Im new to RL and PyTorch but for my first project im training a DDPG DQN to solve the inverted pendulum problem. The thing is after referencing code online and fixing some issues, I finally got the model to run but it never improves. It seems like the model is not training at all. Is there something wrong with my code implementation? Or does it have to do with my hyperparameters not being just right.
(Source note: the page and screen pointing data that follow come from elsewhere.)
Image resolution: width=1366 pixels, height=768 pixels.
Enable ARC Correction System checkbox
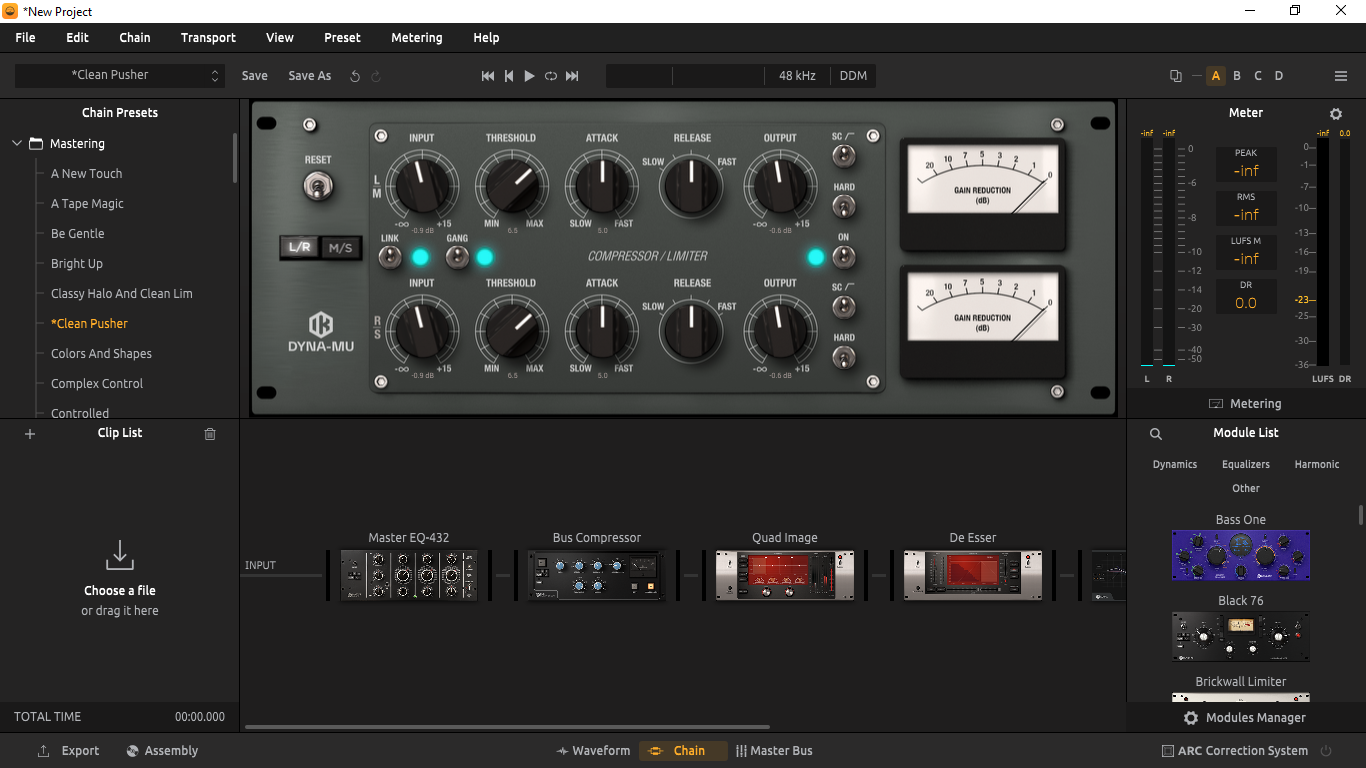(x=1168, y=751)
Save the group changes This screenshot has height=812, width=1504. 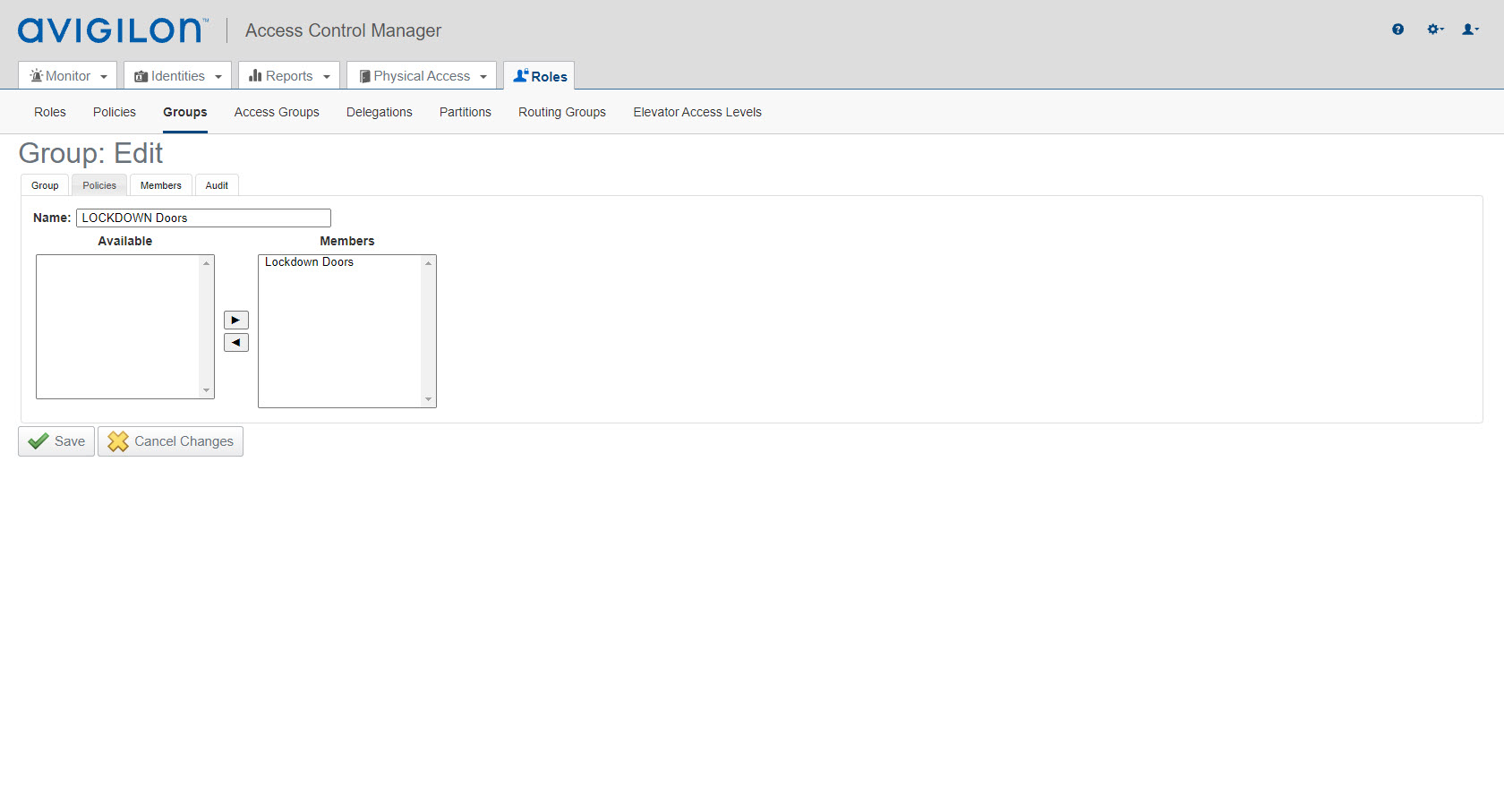click(x=56, y=441)
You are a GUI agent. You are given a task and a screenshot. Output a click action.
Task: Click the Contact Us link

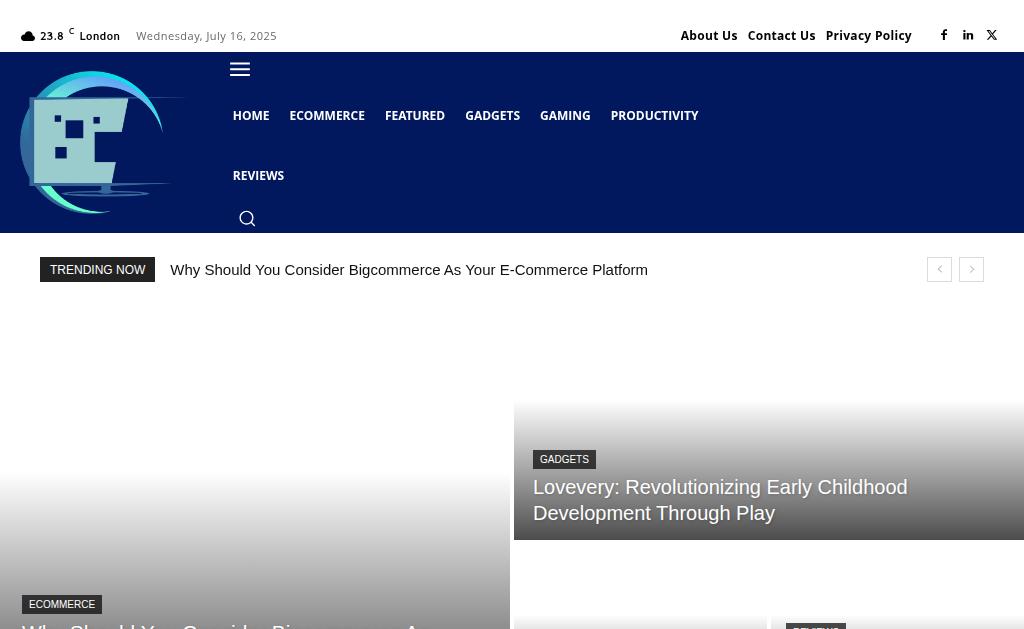pyautogui.click(x=781, y=36)
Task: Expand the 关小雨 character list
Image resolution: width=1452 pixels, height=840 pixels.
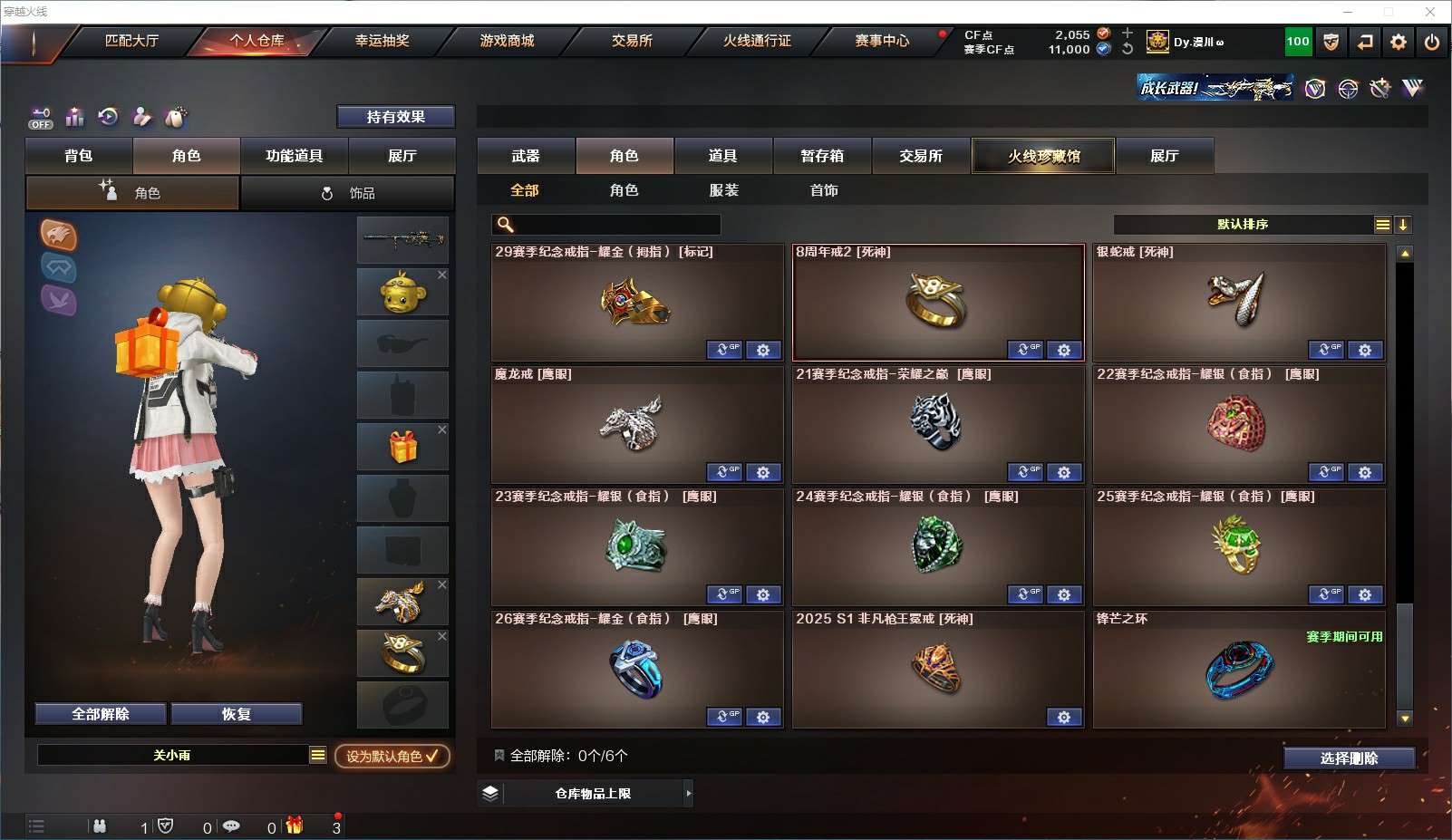Action: pos(317,755)
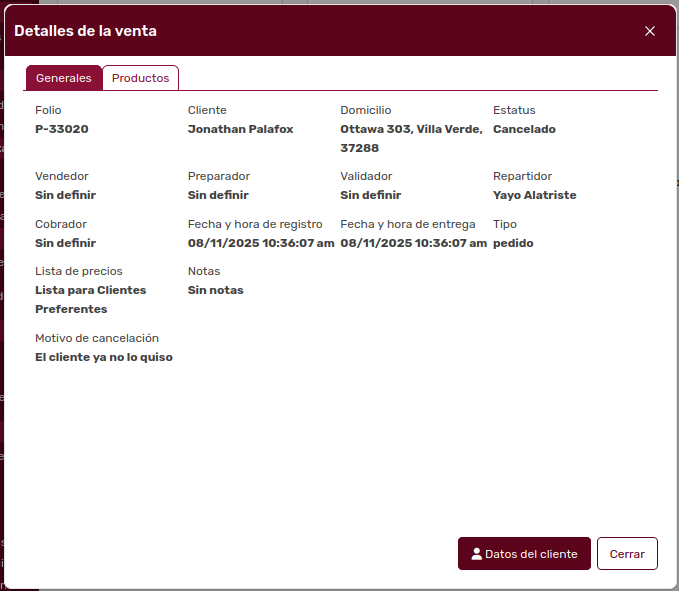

Thank you!
This is my code
class ReplayBuffer:
def __init__(self, buffer_limit):
self.buffer = deque(maxlen=buffer_limit)
def put(self, transition):
self.buffer.append(transition)
def sample(self, n):
mini_batch = random.sample(self.buffer, n)
s_lst, a_lst, r_lst, s_prime_lst, done_mask_lst = [], [], [], [], []
for transition in mini_batch:
s, a, r, s_prime, done = transition
s_lst.append(s)
a_lst.append([a])
r_lst.append([r])
s_prime_lst.append(s_prime)
done_mask = 0.0 if done else 1.0
done_mask_lst.append([done_mask])
s_batch = torch.tensor(s_lst, dtype=torch.float)
a_batch = torch.tensor(a_lst, dtype=torch.float)
r_batch = torch.tensor(r_lst, dtype=torch.float)
s_prime_batch = torch.tensor(s_prime_lst, dtype=torch.float)
done_batch = torch.tensor(done_mask_lst, dtype=torch.float)
return s_batch, a_batch, r_batch, s_prime_batch, done_batch
def size(self):
return len(self.buffer)
class Actor(nn.Module):
"""
Actor (Policy) Model for the DDPG algorithm.
"""
def __init__(
self, state_size, action_size
):
"""
Initialize actor model.
Args:
state_size (int): Dimension of each state.
action_size (int): Dimension of each action.
fc1_units (int): Number of nodes in the first hidden layer.
fc2_units (int): Number of nodes in the second hidden layer.
"""
super(Actor, self).__init__()
self.fc1 = nn.Linear(state_size, 256)
self.fc2 = nn.Linear(256, 256)
self.fc3 = nn.Linear(256, action_size)
self.reset_parameters()
def reset_parameters(self):
"""
Reset model weights with appropriate initialization.
"""
# self.fc1.weight.data.uniform_(*hidden_init(self.fc1))
# self.fc2.weight.data.uniform_(*hidden_init(self.fc2))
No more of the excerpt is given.